• _Required task a_: Reproduce the portion of the notebook code below that opens with the words containing "from keras.layers import" and closes with "define form data.".

• _Selected passage_:
━━━━━━
In [29]:
# !git clone https://github.com/taslimamindia/NERC.git

# Importation

In [30]:
import pandas as pd

import numpy as np

from nltk import word_tokenize, sent_tokenize, download
from nltk.corpus import stopwords
from nltk.stem import WordNetLemmatizer

from gensim.models import Word2Vec

import tensorflow as tf

from keras.layers import Embedding
from keras.utils import to_categorical, pad_sequences

In [31]:
# download('wordnet') # for google colab

# Class define form data.

In [32]:
class Data(object):
    unique_words = {"<PAD>":0}
    unique_ner_tags = {}
    MAX_LENGTH = 200
    VOCAB_SIZE = 100
    def __init__(self):
        self.sentences = []
        self.sentences_num = None
        self.ner_tags = []
        self.ner_tags_num = None
        self.chunk_tags = []
        self.pos_tags = []
        self.x, self.y = None, None
    def word2vec(self, vector_size=100):
        VOCAB_SIZE = vector_size
        word2vec_model = Word2Vec(self.sentences, vector_size=vector_size, window=5, min_count=1, workers=4)
━━━━━━
• _Input for this task_:
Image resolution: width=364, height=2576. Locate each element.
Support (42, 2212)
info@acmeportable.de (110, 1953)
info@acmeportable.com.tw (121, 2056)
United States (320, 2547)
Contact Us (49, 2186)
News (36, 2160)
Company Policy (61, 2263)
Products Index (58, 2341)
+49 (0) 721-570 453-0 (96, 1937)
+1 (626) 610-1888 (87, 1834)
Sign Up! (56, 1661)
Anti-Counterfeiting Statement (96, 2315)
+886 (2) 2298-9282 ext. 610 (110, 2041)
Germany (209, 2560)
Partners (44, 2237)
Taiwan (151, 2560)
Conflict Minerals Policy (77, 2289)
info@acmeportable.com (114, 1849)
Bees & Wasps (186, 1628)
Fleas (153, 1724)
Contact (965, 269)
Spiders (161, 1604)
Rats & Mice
━━━━━━
• _Required task b_: List every line of the entries above that contains the string "acmeportable".

• _Correct response a_:
from keras.layers import Embedding
from keras.utils import to_categorical, pad_sequences

In [31]:
# download('wordnet') # for google colab

# Class define form data.

• _Correct response b_:
info@acmeportable.de (110, 1953)
info@acmeportable.com.tw (121, 2056)
info@acmeportable.com (114, 1849)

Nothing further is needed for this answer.